## EXERCISE PROMPT
Starting at the line containing "Given: Select the XS (0 – 2) size row" and ending at the line containing "Looking at the", write those lines out again with "size row" swapped for "size option" and nothing else altered.

## EXERCISE MATERIALS
.....

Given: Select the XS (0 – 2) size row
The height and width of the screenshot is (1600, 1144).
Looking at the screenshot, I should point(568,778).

.....

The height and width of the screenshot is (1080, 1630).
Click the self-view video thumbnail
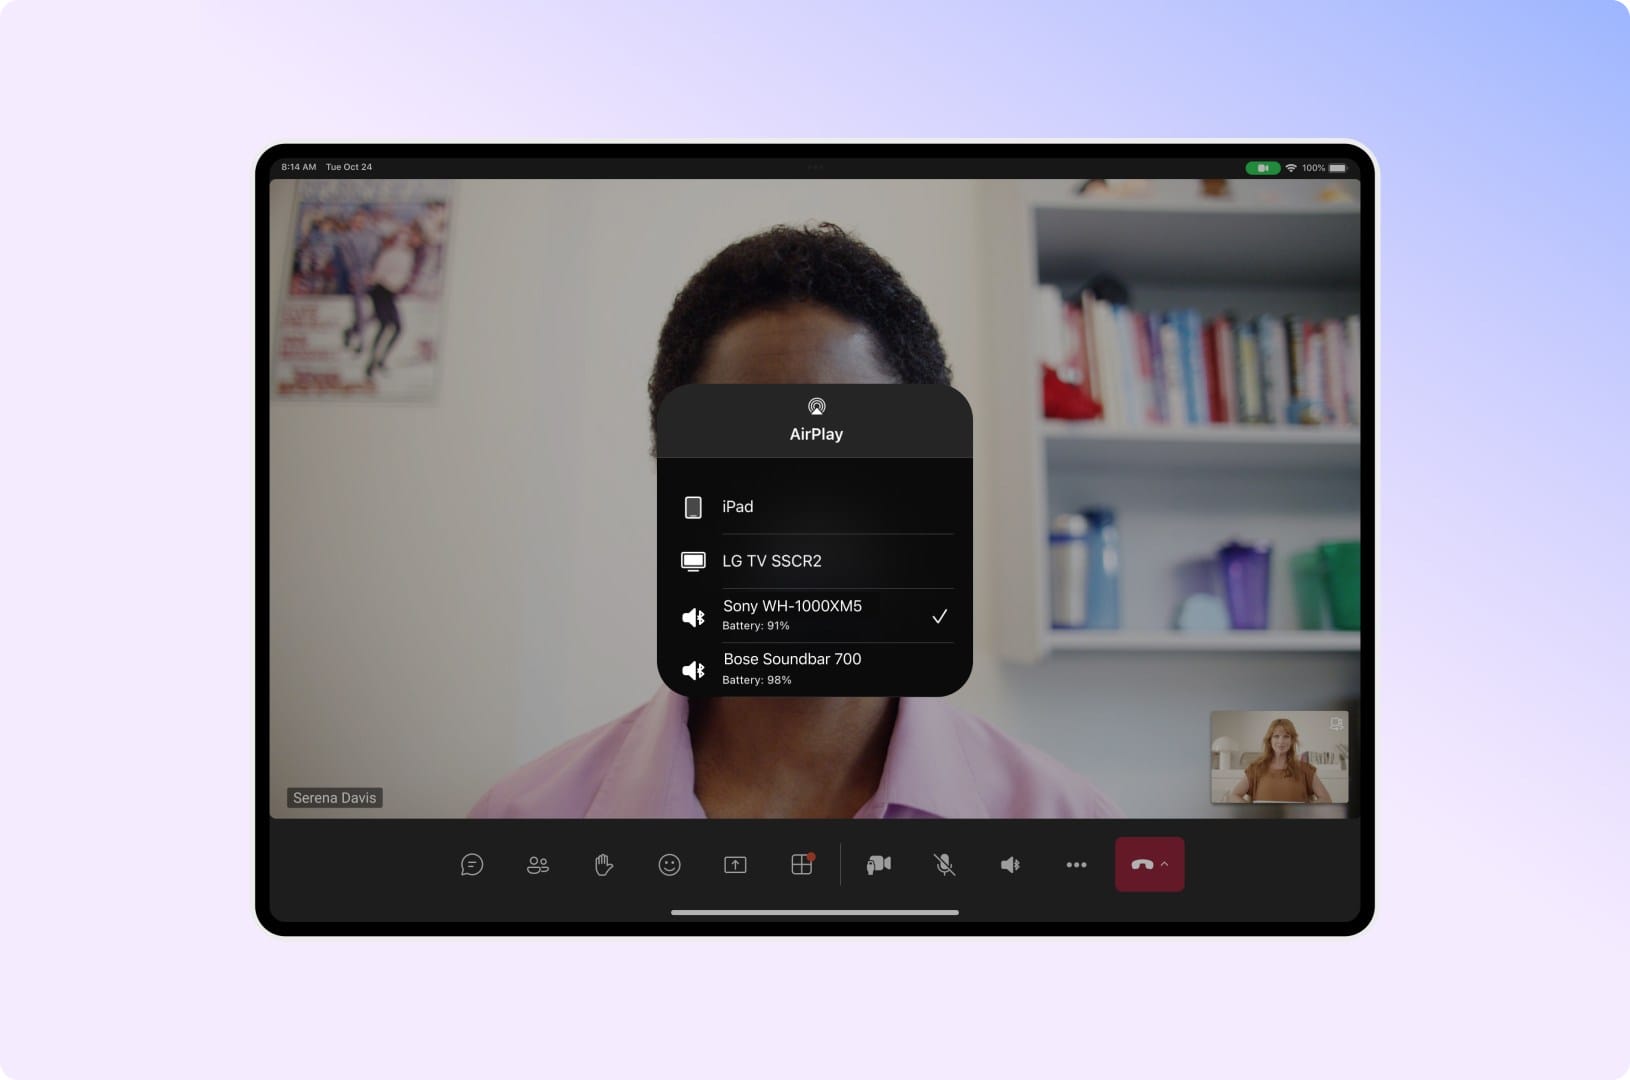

.....

## RESULT OF THIS EXERCISE
Given: Select the XS (0 – 2) size option
The height and width of the screenshot is (1600, 1144).
Looking at the screenshot, I should point(568,778).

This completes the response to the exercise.